Unnamed: 0,alpha,num_topics,coherence_value
0,0.01,5,0.431496
1,0.01,6,0.415166
2,0.01,7,0.45643
3,0.01,8,0.420097
4,0.01,9,0.411664
5,0.01,10,0.407424
6,0.01,11,0.439925
7,0.01,12,0.450565
8,0.01,13,0.418852
9,0.01,14,0.42468


In [40]:
# Build LDA model with alpha=0.1 and 7 topics
lda_model = gensim.models.ldamodel.LdaModel(corpus=corpus, id2word=id2word, \
    num_topics=7, random_state=100, update_every=1, chunksize=100, passes=10, alpha=0.1, per_word_topics=True)

In [42]:
from pprint import pprint as pprint
pprint(lda_model.print_topics())
doc_lda = lda_model[corpus]

[(0,
  '0.021*"film" + 0.017*"star" + 0.014*"movie" + 0.010*"play" + 0.009*"get" + '
  '0.008*"make" + 0.008*"good" + 0.007*"go" + 0.007*"also" + 0.007*"first"'),
 (1,
  '0.026*"device" + 0.020*"car" + 0.020*"new" + 0.016*"engagement" + '
  '0.014*"company" + 0.013*"vehicle" + 0.013*"use" + 0.012*"product" + '
  '0.012*"phone" + 0.011*"design"'),
 (2,
  '0.026*"say" + 0.018*"people" + 0.012*"tell" + 0.010*"go" + 0.010*"get" + '
  '0.009*"actor" + 0.009*"time" + 0.009*"year" + 0.009*"actress" + '
  '0.008*"love"'),
 (3,
  '0.022*"award" + 0.016*"year" + 0.011*"first" + 0.010*"son" + 0.009*"time" + '
  '0.009*"globe" + 0.008*"host" + 0.008*"last" + 0.007*"spot" + '
  '0.007*"ceremony"'),
 (4,
  '0.021*"say" + 0.011*"statement" + 0.009*"sexual" + 0.009*"accord" + '
  '0.008*"weinstein" + 0.008*"claim" + 0.008*"report" + 0.007*"allegation" + '
  '0.007*"also" + 0.006*"producer"'),
 (5,
  '0.016*"use" + 0.016*"drug" + 0.015*"user" + 0.015*"facebook" + '
  '0.013*"custody" + 0.012*"reply" + 

In [48]:
coherence_model_lda = CoherenceModel(model=lda_model, texts=data_lemmatized, dictionary=id2word, coherence='u_mass')
coherence_lda = coherence_model_lda.get_coherence()
print(f'U_Mass Coherence Score: ', coherence_lda)

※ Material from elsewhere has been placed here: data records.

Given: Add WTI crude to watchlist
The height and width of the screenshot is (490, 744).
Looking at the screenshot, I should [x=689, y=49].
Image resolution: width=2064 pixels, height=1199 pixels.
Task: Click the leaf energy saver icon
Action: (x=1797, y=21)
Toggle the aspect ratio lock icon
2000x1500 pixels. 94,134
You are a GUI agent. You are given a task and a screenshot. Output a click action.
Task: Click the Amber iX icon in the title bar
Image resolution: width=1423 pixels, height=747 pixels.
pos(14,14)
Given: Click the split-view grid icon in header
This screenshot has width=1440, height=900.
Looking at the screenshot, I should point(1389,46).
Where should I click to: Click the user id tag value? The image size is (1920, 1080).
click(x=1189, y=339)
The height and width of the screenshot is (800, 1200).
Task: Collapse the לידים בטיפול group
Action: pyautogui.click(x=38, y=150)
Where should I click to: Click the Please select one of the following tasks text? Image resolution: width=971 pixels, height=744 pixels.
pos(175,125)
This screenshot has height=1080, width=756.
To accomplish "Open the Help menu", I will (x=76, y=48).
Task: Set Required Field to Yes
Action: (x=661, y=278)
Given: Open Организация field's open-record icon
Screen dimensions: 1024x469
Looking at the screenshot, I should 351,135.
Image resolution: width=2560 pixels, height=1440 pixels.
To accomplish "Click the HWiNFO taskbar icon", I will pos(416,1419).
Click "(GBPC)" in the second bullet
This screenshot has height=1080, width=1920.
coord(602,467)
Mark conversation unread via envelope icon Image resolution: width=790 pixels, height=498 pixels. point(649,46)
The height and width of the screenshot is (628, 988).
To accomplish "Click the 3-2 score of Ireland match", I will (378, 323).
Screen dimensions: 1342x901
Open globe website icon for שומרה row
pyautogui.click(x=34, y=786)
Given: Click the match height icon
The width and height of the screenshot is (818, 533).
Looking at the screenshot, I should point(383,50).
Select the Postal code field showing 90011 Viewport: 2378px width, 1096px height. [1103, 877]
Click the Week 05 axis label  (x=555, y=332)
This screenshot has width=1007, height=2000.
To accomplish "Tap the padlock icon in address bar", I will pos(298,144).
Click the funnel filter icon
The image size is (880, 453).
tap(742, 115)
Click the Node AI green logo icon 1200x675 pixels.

U_Mass Coherence Score:  -1.9628898822306227


In [49]:
coherence_model_lda = CoherenceModel(model=lda_model, texts=data_lemmatized, dictionary=id2word, coherence='c_v')
coherence_lda = coherence_model_lda.get_coherence()
print(f'C_V Coherence Score: ', coherence_lda)

C_V Coherence Score:  0.45128091716795204


I was expecting a lower u_mass score than the baseline LDA the team did using scikit-learn. Is it possible that I need to continue to refine the stop words to eliminate all non-meaningful words? Coud I Spacy to create a tokenized list that contains only noun, verbs, adverbs, and adjectives? Would this help to improve performance?